→ **Data provided**
◇ ◇ ◇

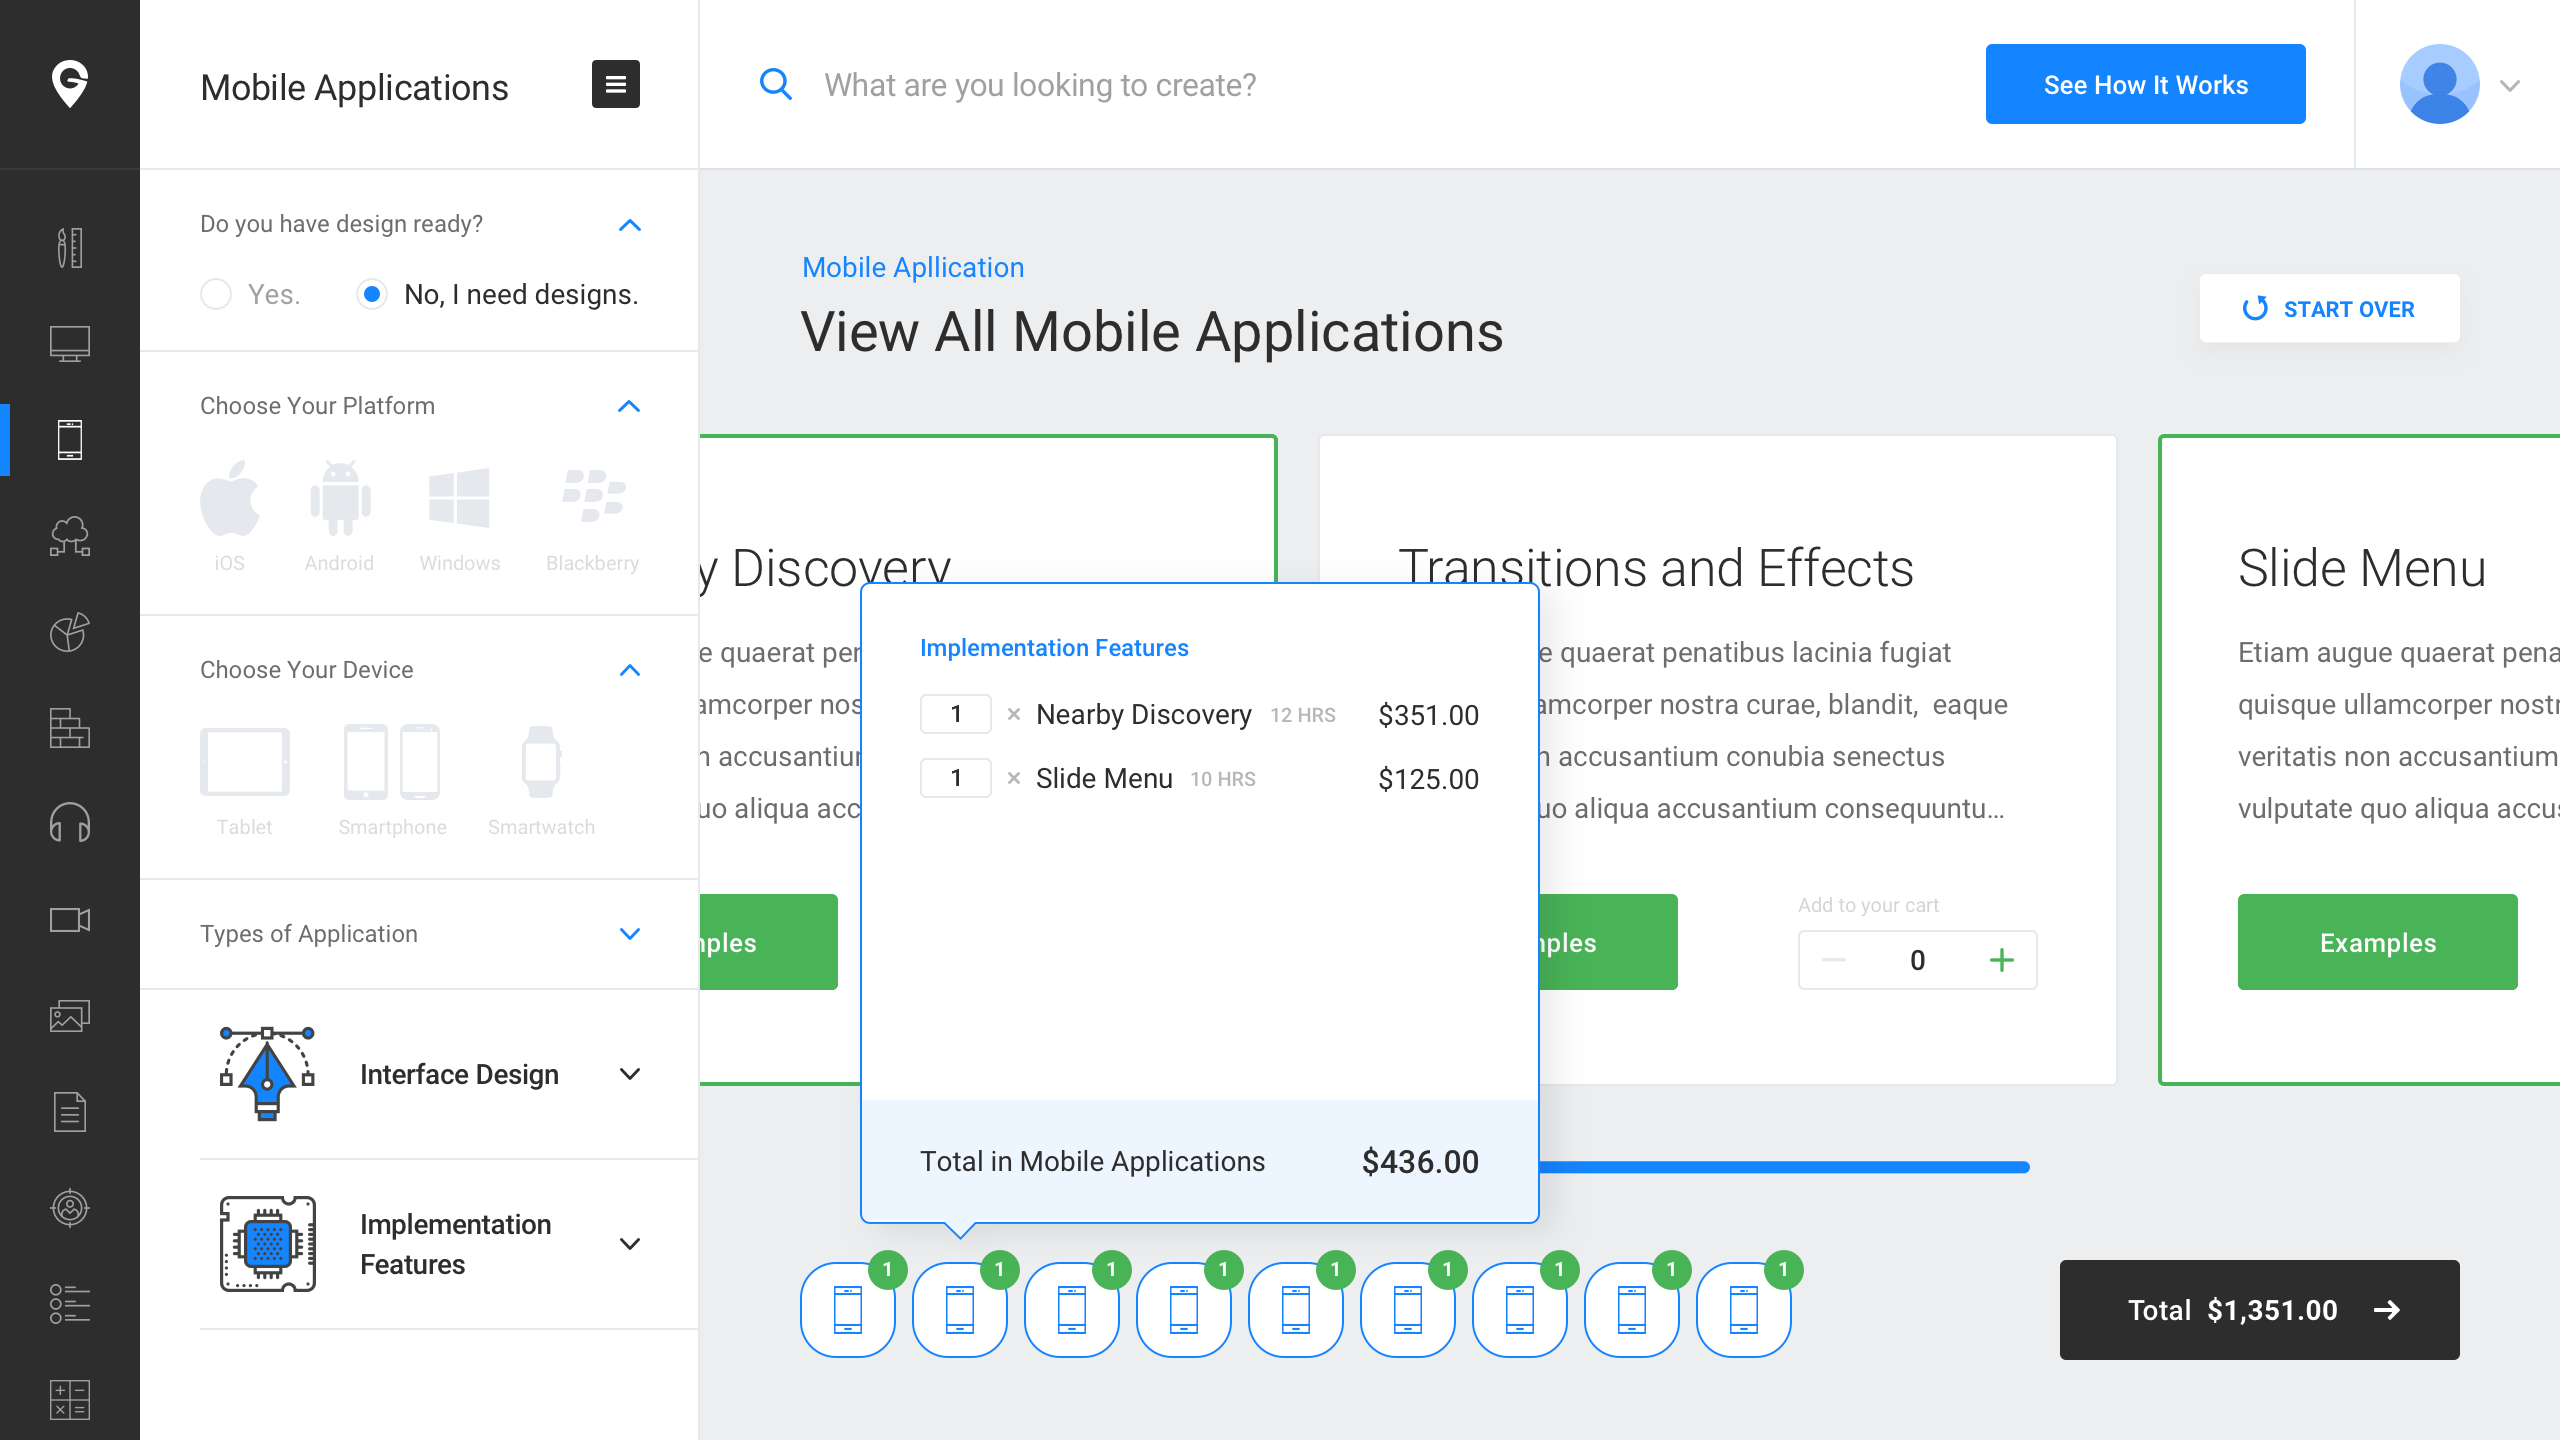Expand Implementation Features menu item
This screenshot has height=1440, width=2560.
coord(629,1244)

◇ ◇ ◇

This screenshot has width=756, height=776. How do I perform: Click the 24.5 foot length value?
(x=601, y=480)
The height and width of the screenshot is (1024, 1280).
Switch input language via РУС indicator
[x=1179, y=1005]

◇ ◇ ◇

→ **Objective**
Convert the data on the lines from the one containing "Expand Implementation Features menu item" through the one containing "coord(629,1244)", inclusive, into a Markdown table with the columns Row and Line, skipping any blank lines. Leave the pictures out of the table.

→ **Full response**
| Row | Line |
|---|---|
| 1 | Expand Implementation Features menu item |
| 2 | This screenshot has height=1440, width=2560. |
| 3 | coord(629,1244) |